Weisbrot mention Ireland, but Ireland hadn't suffered as Greece has and hadn't just elected a Sinn Fein-Syriza.

The ECB and Draghi may look at it differently.

Italian technocrats came up with the idea of the common currency to yoke Italy to Germany. Germany went along. Draghi may try more than Germany to keep it together. Germany may be fine with letting Greece go.

JW Mason said...

"we can hope that the central bank takes a stand and declares that its proper role is to do all it can to safeguard Europe’s economy and democratic institutions"

Indeed, we can certainly hope that central banks are philosopher-kings who only want what's best for everyone.

the management said...

"I hope they recognize that direct attempts to stop the run through capital controls and withdrawal limits are a form of political suicide: if depositors are denied access to their funds the government will not last another week"

I would certainly be prepared to take the other size of that bet, in considerable size (not my house, but maybe my car). Capital controls are arguably what Greece needs right now - they have balanced the primary budget, and they need to stop capital flight. From the ECB's point of view, I'd agree that the move is political, but it also means that they are no longer financing capital flight.
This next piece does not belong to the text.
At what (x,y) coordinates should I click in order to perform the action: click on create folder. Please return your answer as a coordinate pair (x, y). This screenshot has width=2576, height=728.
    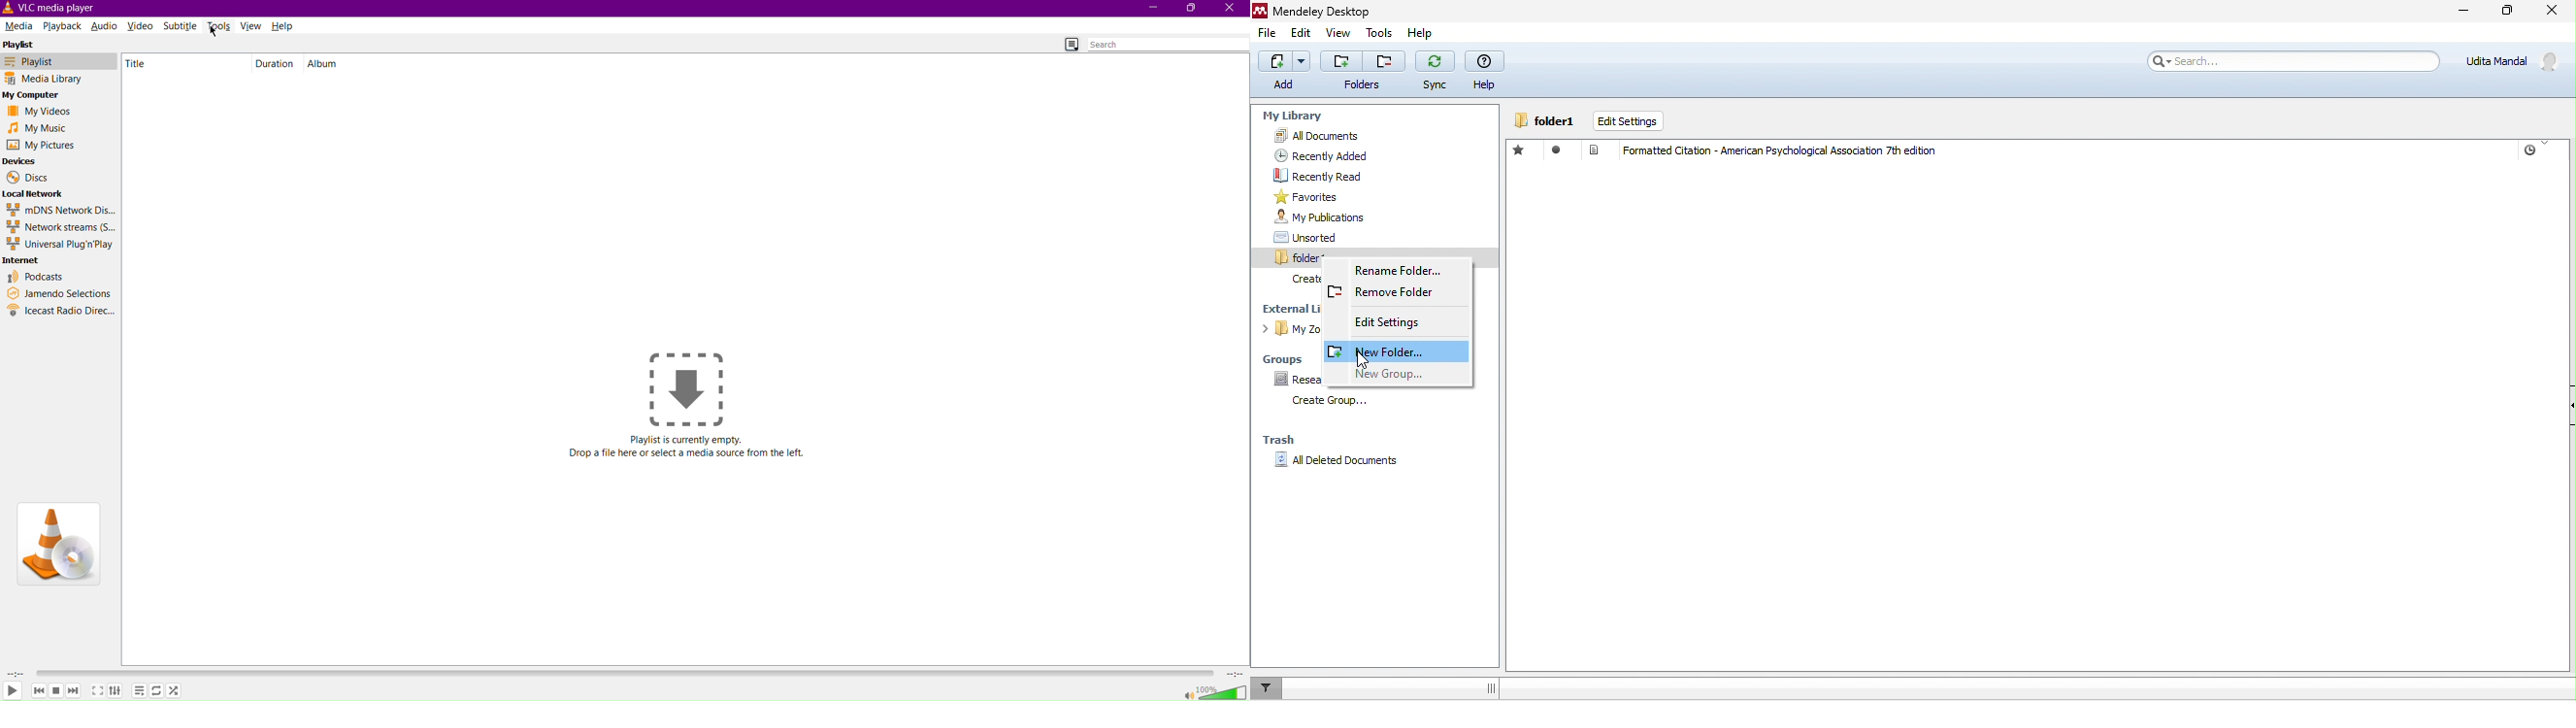
    Looking at the image, I should click on (1289, 279).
There's a sensible negotiated solution here - with a lower primary surplus than the program (in which context I think Varoufakis' suggestion of 1.5% is not nearly ambitious enough), a return to the structural programs (the Port of Piraeus really does need to be taken out of the political sphere), and an agreement to kick the headline debt amount into the far future (in service of which aim I don't think all the funny financial engineering is helping).

The fall-back is a kind of soft exit, with capital controls. But the massive, massive advantage of capital controls over drachmaisation is that *they*preserve*foreign*exchange*. Greece imports fuel and food. With capital controls, it can be sure of financing vital imports. If you're worried about political survivability of deposit limits, how about fuel rationing?

Finally, I think everyone might be over-thinking this. The ECB had always said that this funding channel was conditional on the program being renewed. Syriza said they wouldn't renew the program, and the ECB took action accordingly. It certainly has to be important to Draghi to establish that agreements and deals have to be carried out, otherwise he loses all ability to do anything.

-dan davies

Peter Dorman said...

DD,

It's possible that cross-border capital controls could work, although in the European context, with a lot of legit, routine transactions going both ways, it would be difficult to pull off. What absolutely will not work, and which was the point of my "one week" time limit, is domestic withdrawal limits a la Argentina. That is absolutely a no-no, but without it, how do you stanch a run?

This is why I think some sort of quasi-, hidden, indirect drachmaization -- for deposit protection only -- is essential.

On your other two points: (1) Economically there is a zone of agreement, politically probably not. The compromise you suggest would probably be a disaster for the German government, as they have really painted themselves into a corner. I think you should also consider a bit whether the politics of "reform" is so amenable to a radical reconfiguration. (2) Am I over-thinking the ECB business? Well, we'll see. In a few weeks it will be clear one way or another.

JW Mason said...

As it happens, I just put up a post that makes the same argument Dan Davies does here: http://slackwire.blogspot.com/2015/02/what-if-ecb-pulls-trigger.html

Myrtle Blackwood said...

Re: (dan davies) "the massive, massive advantage of capital controls over drachmaisation is that *they*preserve*foreign*exchange*. Greece imports fuel and food. With capital controls, it can be sure of financing vital imports. If you're worried about political survivability of deposit limits, how about fuel rationing?"

I can't help but think that the consequences of turning households en-masse into mere 'consumers' is finally biting. The question of how to finance vital imports such as food and oil when whole economies have been shaped to be so dependent in the first instance.